[Stored items]

====================

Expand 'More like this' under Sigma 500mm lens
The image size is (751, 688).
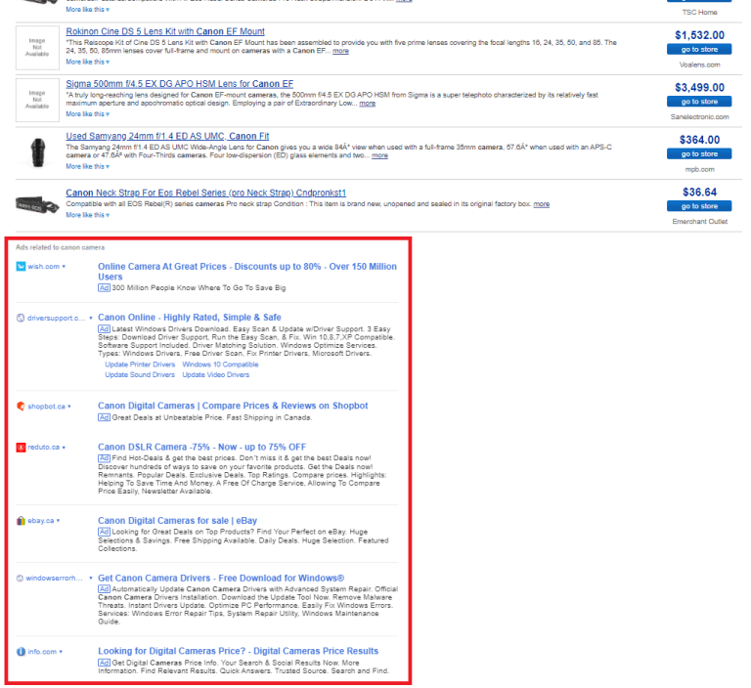tap(87, 113)
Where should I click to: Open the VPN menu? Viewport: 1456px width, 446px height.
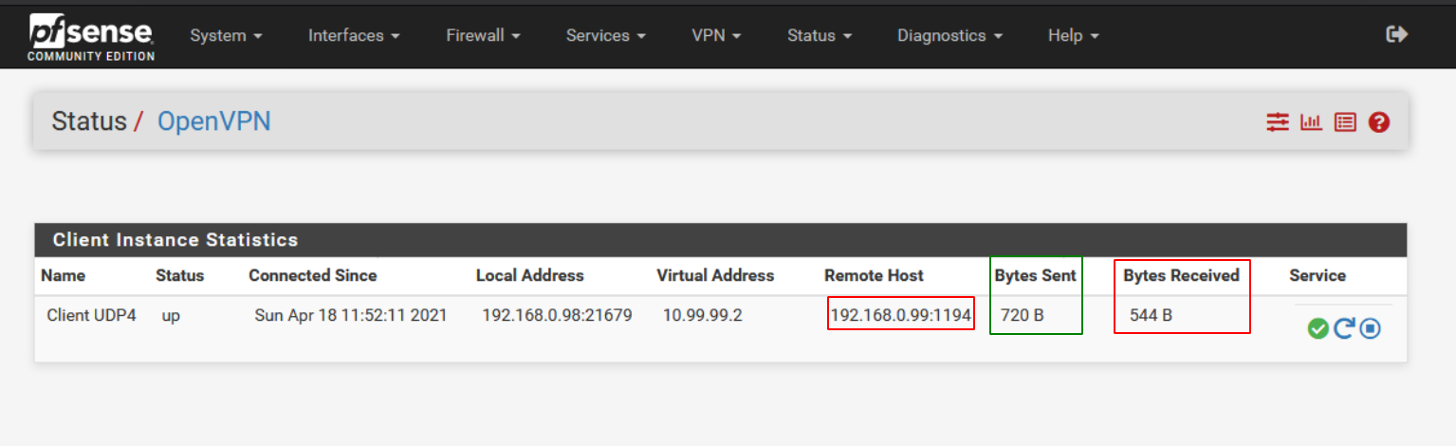point(716,35)
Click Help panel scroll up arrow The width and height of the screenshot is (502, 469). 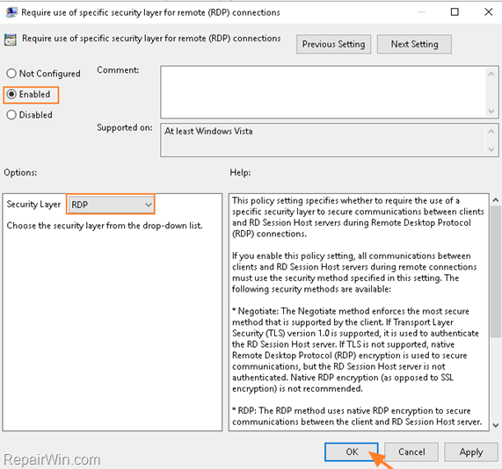(496, 200)
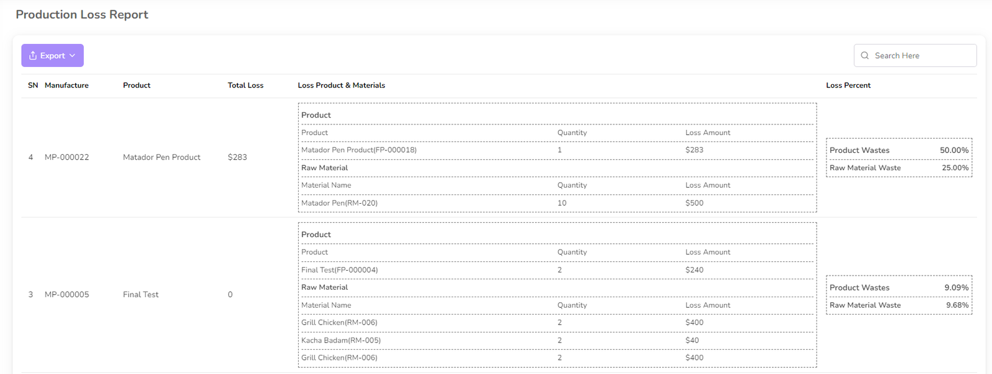
Task: Click the Kacha Badam(RM-005) material row
Action: 341,341
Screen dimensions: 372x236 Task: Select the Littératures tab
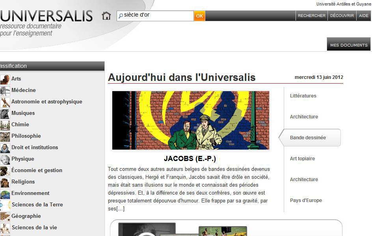coord(303,96)
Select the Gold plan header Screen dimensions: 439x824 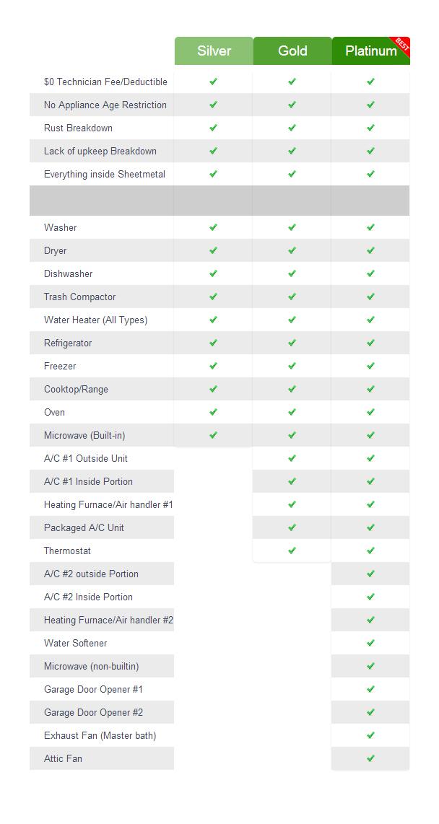point(292,51)
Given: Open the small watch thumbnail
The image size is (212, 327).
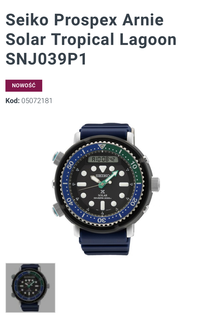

====================

→ **TO DO**:
A picture must not appear in the copy. Transcribe exactly the lines from the one with "Given: Open the small watch thumbnail" through the final line of the entries, both included, and no more.

→ **REPLY TO THE EXERCISE**:
Given: Open the small watch thumbnail
The image size is (212, 327).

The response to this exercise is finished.